Dieckhoff K, Graf P, Beinhauer B, Schwaerzler C, Carballido JM, Neumann C, Zachmann K and Jung T
Source: Exp Dermatol
Publication Date: (2005)
Issue: 14(1): 17-25
Research Area:
Dermatology/Tissue Engineering
Immunotherapy / Hematology
Cells used in publication:
T cell, human peripheral blood unstim.
Species: human
Tissue Origin: blood
Nucleofector® I/II/2b
Decreased production of T helper type 1 (Th1) cytokines, such as interferon-gamma (IFN-gamma) or interleukin-2 (IL-2), is a hallmark of atopic diseases. While accessory signals from antigen-presenting cells may be missing, T cells themselves may be suppressed in their ability to produce substantial amounts of Th1 cytokines. We show, in this study, that T cell receptor (TCR)-activated T cells from atopic dermatitis (AD) patients proliferate less than control T cells and produce lower amounts of IFN-gamma and IL-2, but comparable amounts of IL-4. Because mice lacking the nuclear factor kappa B (NF-kappaB) transcription factors - p65 or c-Rel - show reduced Th1, but undisturbed Th2 responses, we investigated the role of c-Rel and p65 for Th1 cytokine production in T cells from healthy and severe AD patients.

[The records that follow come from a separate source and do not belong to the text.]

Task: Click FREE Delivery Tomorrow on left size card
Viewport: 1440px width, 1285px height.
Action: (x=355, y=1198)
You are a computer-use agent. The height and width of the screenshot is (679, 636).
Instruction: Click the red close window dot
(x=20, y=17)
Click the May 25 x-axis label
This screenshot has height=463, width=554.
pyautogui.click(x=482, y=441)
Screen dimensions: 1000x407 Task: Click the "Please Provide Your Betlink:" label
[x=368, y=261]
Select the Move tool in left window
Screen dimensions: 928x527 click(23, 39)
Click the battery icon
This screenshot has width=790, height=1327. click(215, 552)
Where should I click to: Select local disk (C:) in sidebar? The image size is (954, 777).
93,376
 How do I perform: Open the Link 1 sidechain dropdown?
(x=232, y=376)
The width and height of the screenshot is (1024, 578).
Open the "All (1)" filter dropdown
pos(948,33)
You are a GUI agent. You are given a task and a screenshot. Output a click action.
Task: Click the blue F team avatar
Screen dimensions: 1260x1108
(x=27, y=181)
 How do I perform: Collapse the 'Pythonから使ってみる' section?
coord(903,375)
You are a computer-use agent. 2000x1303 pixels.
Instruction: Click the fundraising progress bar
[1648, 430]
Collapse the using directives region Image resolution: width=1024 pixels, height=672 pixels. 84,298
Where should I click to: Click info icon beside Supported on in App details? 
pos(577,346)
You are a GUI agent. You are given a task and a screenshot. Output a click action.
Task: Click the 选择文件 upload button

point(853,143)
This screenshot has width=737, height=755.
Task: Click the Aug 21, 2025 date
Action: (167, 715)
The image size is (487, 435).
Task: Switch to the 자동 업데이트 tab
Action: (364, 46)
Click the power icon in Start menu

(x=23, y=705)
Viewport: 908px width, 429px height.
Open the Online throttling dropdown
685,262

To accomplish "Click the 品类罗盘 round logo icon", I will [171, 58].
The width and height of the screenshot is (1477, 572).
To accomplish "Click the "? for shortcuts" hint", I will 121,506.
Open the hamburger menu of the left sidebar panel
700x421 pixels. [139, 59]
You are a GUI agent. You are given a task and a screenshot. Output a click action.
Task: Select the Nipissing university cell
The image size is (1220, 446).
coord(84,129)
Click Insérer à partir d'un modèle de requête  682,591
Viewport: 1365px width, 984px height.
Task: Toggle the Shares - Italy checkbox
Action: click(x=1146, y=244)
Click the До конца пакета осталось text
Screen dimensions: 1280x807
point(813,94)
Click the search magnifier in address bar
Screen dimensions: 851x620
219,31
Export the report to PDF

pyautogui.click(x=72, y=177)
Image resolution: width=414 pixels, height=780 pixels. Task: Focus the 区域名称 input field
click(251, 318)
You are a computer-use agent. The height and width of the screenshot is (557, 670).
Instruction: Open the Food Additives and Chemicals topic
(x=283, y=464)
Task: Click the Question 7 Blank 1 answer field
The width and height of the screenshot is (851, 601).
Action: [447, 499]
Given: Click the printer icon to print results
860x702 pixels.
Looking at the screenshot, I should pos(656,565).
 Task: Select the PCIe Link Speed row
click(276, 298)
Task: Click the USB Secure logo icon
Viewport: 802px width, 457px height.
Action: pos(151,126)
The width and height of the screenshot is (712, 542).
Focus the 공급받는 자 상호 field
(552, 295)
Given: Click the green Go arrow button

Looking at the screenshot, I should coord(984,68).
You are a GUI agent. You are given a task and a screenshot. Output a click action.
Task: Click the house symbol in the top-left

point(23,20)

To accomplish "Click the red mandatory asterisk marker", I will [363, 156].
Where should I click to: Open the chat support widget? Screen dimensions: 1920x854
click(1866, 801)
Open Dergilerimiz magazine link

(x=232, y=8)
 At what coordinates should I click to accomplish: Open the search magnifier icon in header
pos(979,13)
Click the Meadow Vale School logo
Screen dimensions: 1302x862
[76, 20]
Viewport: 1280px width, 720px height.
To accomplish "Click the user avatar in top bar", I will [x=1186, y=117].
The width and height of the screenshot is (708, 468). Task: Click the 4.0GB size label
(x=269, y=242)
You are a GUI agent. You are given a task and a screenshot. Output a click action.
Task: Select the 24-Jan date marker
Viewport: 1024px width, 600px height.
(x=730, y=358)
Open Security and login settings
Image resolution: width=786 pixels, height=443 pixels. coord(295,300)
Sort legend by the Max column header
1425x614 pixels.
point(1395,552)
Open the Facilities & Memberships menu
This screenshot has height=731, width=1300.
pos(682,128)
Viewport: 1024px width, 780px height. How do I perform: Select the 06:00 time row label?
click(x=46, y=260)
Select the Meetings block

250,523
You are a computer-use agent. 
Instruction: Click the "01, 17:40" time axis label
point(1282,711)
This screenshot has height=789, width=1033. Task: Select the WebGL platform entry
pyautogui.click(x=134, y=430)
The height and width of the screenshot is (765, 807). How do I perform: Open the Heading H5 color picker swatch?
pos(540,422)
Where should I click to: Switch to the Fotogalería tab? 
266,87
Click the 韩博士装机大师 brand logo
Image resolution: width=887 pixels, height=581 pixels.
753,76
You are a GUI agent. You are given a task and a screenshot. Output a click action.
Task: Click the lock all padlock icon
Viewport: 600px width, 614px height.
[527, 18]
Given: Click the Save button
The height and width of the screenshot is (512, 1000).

TCR-activated primary T cells from healthy donors treated with c-Rel antisense oligonucleotides produced lower levels of IL-2 and IFN-gamma and proliferated less efficiently than the corresponding control T cells. Moreover, transfection of primary T cells with c-Rel or p65 enhanced proliferation and production of IL-2 and IFN-gamma. Nuclear extracts of activated primary T cells from AD donors bound weakly to NF-kappaB-specific oligonucleotides, compared to extracts from healthy control T cells. Western blotting studies revealed that nuclear, but not cytosolic, extracts from T cells of AD patients lacked significant amounts of c-Rel and p65. T cell clones derived from AD patients failed to sufficiently translocate c-Rel and p65 into the nucleus following activation. Thus, impaired nuclear translocation of c-Rel and p65 may determine an impaired Th1 cytokine response in AD.